Ucznia, dziecko, rodziców, nauczyciela, przełożonego czy kleryka... Przeróżności można chwalić. Zachód słońca i gwiazdy gwiaździste, film i poezję a niekiedy i imbryk od babci. Nawet najwięksi malkontenci umieją znaleźć w swoim słowniku parę dobrych słów. To co jednak chwali dzisiejsze pierwsze czytanie jest naprawdę niecodzienne. Kto z nas bowiem kiedykolwiek robił reklamę mądrości? 

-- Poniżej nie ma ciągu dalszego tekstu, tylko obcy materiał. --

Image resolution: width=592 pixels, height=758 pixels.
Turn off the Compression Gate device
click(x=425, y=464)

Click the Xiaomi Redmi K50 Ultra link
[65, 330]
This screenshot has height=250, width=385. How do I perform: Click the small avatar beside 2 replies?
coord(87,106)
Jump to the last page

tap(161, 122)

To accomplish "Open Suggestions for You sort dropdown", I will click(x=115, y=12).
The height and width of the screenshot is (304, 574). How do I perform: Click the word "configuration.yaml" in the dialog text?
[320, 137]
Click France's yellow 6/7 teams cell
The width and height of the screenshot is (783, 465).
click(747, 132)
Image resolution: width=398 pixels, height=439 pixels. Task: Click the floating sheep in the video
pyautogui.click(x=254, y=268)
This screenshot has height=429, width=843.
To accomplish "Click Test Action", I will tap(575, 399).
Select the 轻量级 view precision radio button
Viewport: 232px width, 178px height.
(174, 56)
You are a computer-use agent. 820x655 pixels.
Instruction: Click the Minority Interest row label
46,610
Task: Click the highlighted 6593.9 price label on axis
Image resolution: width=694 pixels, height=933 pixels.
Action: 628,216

1. Oto dobrych kilkadziesiąt lat przed narodzeniem Chrystusa autor Księgi Mądrości chwyciwszy zapewne aleksandryjskie pióro znalazł 21 określeń, by pochwalić głównego bohatera swej księgi - Mądrość: Rozumna i święta, niezawodna i najsubtelniejsza, piękniejsza niż słońce i sięgające od krańców po krańce. Nie do końca rozumiemy wszystkie słowa tej niesamowitej pochwały. Jedno jednak jest pewne: Mądrość to naprawdę wiele, mądrość to wszystko.
Kiedy dziś zaczynamy sympozjum i zjeżdżamy się czy schodzimy do Płockiego Seminarium nie chcemy gadać ani słuchać głupot o życiu po śmierci. I choć mamy zapewne nie ambiwalentny szacunek do Erazma z Rottertamu i jego „Pochwały głupoty”, którą napisał dokładnie 500 lat temu, to jednak tym razem zależy nam przede wszystkim na mądrości. Sprawa nieśmiertelności jest zbyt poważna, by głupio o niej mówić, nawet jeśli tu i ówdzie można spotkać publikacje czy usłyszeć Bogu dzięki niepublikowane dyskusje na tematy tamtej strony świata. 
To nie my wybieraliśmy dzisiejsze I czytanie ze względu na sympozjum. To ono niejako wybrało nas i nasze zamyślenia nad nieśmiertelnością, być może by pokazać jasny kierunek: „mówiąc o życiu po śmierci o życiu wiecznym, mówcie mądrze.”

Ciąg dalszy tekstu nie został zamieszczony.